**TO DO:**
Count the lines in the records below that contain the string "toolbar", and report only the resulting number.

**MATERIAL TO PROCESS:**
● ● ● ● ●
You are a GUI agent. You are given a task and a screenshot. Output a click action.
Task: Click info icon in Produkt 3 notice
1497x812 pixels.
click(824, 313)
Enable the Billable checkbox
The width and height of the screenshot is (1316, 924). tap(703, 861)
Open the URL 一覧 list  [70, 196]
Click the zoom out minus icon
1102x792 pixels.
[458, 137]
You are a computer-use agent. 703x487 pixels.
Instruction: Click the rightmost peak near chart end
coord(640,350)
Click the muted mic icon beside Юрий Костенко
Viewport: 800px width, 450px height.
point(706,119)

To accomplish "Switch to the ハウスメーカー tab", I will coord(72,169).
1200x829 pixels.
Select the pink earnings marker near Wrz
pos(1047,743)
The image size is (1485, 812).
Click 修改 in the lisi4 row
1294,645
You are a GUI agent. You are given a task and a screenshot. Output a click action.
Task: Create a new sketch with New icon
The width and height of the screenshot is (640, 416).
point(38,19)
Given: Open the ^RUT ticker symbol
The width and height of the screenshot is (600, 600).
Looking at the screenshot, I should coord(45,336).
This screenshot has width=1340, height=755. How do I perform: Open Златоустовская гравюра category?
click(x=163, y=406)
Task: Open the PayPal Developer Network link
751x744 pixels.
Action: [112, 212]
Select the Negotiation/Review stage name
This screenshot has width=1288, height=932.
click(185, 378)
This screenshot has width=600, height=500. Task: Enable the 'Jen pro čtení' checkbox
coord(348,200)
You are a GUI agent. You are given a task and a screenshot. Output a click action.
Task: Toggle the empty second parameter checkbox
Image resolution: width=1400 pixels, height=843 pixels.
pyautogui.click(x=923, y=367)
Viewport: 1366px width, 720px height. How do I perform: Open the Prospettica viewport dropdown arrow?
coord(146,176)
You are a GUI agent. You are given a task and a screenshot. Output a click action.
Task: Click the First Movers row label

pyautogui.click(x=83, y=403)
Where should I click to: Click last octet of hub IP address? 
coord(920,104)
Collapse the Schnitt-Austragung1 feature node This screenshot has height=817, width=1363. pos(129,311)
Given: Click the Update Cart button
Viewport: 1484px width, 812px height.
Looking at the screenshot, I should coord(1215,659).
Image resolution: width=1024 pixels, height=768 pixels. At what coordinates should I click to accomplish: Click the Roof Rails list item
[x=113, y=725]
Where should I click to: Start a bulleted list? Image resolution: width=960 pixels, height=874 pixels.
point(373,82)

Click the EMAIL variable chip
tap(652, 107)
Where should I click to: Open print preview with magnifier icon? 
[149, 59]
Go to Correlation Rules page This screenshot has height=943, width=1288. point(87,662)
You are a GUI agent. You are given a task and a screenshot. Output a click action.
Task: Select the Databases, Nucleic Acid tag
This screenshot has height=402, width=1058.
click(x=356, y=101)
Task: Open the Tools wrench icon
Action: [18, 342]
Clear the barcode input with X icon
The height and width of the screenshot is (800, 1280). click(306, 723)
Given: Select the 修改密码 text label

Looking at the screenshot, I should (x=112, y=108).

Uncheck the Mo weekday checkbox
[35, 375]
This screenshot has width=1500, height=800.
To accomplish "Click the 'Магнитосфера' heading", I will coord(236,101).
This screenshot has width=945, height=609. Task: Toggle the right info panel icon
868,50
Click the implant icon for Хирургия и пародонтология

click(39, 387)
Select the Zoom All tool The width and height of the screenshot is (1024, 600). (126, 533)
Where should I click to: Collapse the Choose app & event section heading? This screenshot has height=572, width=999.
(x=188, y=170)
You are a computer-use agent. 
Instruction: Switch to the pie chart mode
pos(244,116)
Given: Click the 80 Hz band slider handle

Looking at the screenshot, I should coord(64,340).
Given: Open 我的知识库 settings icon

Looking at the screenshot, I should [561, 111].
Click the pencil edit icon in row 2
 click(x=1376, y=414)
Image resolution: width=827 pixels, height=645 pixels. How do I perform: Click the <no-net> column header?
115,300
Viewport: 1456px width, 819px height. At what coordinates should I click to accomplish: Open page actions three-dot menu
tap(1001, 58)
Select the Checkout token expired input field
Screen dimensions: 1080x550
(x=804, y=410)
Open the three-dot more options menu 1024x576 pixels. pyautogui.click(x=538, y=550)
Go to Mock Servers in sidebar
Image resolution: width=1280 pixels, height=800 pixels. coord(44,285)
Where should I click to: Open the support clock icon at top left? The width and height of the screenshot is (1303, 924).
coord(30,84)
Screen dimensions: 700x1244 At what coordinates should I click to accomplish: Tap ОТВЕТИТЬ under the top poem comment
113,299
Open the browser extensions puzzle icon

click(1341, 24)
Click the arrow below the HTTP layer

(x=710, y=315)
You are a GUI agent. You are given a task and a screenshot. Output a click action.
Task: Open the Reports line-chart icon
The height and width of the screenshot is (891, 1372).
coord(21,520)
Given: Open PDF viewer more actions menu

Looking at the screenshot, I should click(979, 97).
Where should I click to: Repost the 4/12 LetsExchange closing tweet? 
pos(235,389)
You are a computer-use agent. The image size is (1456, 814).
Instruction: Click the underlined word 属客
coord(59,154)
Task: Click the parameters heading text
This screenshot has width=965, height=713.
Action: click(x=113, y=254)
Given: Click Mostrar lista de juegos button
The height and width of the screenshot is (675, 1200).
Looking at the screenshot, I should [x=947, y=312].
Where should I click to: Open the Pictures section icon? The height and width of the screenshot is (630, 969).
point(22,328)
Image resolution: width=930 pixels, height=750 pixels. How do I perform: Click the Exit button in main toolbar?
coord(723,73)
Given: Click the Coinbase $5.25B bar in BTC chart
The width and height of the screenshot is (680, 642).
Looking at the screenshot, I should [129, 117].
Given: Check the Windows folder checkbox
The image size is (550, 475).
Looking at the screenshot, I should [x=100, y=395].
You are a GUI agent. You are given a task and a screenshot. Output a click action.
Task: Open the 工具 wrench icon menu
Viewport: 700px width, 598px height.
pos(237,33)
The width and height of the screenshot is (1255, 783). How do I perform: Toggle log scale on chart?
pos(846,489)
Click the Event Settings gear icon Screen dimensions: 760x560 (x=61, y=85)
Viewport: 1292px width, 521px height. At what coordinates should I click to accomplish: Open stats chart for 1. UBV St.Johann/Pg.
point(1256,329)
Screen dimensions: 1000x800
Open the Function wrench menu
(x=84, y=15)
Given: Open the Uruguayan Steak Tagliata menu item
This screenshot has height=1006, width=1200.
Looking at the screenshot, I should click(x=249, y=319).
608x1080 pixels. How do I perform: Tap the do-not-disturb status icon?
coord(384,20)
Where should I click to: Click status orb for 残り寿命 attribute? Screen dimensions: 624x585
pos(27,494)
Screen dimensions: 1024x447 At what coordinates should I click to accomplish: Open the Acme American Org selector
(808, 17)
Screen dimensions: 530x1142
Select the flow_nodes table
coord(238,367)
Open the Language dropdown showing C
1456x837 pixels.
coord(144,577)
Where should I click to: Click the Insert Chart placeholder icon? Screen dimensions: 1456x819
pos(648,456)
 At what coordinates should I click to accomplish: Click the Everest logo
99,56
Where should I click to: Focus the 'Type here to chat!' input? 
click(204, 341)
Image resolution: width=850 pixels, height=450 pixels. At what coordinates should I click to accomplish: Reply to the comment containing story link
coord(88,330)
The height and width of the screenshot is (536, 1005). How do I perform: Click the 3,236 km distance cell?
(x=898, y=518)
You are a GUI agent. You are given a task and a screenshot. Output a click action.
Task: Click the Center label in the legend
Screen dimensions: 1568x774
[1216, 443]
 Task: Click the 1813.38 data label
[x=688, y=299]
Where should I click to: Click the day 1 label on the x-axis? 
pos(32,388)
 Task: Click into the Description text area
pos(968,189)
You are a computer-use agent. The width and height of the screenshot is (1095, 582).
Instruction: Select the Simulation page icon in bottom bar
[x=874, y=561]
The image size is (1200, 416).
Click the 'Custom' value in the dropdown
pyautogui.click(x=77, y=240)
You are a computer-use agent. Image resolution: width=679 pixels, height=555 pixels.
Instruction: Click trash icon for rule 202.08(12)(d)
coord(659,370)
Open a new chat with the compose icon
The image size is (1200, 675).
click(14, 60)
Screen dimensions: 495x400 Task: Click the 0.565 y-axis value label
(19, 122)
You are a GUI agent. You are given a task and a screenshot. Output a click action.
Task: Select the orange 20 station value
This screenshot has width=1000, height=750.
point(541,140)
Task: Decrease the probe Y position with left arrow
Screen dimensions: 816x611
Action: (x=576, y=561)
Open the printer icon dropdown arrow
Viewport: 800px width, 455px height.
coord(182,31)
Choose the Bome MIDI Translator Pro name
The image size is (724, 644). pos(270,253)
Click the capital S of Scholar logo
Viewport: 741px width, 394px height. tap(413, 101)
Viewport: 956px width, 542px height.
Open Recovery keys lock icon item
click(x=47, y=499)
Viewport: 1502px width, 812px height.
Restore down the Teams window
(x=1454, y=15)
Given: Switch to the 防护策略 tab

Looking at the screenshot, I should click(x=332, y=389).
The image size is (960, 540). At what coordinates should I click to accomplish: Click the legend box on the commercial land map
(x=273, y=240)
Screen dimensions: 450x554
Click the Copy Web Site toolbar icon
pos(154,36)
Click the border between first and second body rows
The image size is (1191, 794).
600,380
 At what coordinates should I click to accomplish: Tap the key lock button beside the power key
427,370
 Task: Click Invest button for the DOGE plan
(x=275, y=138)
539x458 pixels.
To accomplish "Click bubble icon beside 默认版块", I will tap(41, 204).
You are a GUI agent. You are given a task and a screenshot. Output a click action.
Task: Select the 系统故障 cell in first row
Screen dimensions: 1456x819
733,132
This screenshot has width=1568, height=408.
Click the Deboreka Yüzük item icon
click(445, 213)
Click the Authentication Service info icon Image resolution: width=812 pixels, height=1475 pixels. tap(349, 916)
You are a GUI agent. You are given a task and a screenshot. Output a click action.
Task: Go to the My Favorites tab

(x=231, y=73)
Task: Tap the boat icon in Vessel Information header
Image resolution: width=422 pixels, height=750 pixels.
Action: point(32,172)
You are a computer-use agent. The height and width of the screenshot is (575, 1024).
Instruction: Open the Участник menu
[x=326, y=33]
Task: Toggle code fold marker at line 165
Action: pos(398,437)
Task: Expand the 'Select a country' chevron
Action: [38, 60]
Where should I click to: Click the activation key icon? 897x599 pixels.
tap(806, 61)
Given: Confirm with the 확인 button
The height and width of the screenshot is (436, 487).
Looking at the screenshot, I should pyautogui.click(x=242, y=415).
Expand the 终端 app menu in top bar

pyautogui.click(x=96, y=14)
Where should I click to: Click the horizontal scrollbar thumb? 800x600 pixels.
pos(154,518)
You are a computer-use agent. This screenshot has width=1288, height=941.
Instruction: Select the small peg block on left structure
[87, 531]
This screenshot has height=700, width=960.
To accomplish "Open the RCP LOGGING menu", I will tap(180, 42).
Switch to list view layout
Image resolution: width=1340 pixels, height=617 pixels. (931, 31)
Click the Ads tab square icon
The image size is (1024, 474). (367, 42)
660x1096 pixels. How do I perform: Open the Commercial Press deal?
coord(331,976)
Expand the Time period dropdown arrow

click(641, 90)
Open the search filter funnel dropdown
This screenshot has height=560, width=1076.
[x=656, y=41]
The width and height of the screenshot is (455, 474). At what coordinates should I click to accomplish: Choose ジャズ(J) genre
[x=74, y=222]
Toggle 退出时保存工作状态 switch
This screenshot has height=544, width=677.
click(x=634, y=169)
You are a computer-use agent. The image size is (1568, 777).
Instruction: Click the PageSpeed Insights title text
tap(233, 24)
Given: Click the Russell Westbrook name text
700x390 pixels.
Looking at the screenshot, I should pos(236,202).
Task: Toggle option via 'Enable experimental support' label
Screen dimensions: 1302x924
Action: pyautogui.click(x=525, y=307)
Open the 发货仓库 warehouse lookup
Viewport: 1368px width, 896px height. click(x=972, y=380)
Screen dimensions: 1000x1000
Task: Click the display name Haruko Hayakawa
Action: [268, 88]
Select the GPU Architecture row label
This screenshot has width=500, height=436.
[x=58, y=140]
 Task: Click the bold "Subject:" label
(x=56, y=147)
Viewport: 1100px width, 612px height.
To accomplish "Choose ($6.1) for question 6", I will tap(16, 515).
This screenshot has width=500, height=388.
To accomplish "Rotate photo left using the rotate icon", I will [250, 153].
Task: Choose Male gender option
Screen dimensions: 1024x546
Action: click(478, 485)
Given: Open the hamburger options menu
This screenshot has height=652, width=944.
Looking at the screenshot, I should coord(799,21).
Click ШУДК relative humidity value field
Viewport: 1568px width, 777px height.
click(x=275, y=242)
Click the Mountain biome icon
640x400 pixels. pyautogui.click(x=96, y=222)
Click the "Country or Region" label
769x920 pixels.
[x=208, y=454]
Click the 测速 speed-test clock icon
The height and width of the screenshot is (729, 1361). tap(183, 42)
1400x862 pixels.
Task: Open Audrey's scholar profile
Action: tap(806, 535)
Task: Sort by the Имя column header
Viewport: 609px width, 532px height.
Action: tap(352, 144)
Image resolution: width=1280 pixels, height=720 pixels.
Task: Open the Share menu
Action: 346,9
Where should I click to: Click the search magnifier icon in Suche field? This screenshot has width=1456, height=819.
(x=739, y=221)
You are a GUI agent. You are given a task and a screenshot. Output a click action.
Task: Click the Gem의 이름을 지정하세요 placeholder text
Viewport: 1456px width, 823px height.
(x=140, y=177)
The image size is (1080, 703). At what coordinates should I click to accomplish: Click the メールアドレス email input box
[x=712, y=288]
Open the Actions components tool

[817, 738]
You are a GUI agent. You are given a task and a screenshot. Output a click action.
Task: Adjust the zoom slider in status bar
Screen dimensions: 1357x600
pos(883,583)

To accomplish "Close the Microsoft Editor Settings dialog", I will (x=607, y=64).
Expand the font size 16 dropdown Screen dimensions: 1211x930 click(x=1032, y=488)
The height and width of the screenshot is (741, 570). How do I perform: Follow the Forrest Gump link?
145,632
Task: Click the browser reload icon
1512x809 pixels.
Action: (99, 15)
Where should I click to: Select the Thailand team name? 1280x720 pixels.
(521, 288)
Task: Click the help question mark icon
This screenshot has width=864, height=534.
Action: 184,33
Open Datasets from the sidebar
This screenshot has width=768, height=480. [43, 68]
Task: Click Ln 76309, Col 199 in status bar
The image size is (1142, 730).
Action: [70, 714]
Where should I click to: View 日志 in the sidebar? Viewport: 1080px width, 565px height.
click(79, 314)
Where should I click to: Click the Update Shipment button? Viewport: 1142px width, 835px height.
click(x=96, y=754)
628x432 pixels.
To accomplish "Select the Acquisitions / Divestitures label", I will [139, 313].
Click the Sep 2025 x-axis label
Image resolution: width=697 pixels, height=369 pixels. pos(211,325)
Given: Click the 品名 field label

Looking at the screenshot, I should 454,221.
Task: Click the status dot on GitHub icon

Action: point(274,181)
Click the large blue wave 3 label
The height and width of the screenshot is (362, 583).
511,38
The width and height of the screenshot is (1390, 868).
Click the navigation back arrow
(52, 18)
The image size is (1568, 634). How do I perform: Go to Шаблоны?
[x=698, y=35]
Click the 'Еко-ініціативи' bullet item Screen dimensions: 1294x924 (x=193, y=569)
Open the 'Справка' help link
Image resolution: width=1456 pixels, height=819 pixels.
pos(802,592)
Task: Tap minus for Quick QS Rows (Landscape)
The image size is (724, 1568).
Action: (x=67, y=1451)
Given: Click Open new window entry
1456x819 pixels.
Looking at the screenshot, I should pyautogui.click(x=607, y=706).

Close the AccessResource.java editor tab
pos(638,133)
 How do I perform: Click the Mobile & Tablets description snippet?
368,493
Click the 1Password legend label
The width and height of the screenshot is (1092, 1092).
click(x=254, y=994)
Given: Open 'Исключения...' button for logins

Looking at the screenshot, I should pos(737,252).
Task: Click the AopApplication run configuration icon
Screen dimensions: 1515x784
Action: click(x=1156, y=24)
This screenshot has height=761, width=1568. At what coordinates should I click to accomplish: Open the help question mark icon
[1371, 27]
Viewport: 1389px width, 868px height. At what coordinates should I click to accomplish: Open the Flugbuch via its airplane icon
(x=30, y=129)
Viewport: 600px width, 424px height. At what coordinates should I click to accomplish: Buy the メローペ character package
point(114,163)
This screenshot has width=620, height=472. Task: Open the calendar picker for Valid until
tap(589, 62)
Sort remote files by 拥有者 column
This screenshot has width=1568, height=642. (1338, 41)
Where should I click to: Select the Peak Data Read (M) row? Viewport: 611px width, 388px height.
● ● ● ● ●
**SOLUTION TO THE PROBLEM:**
2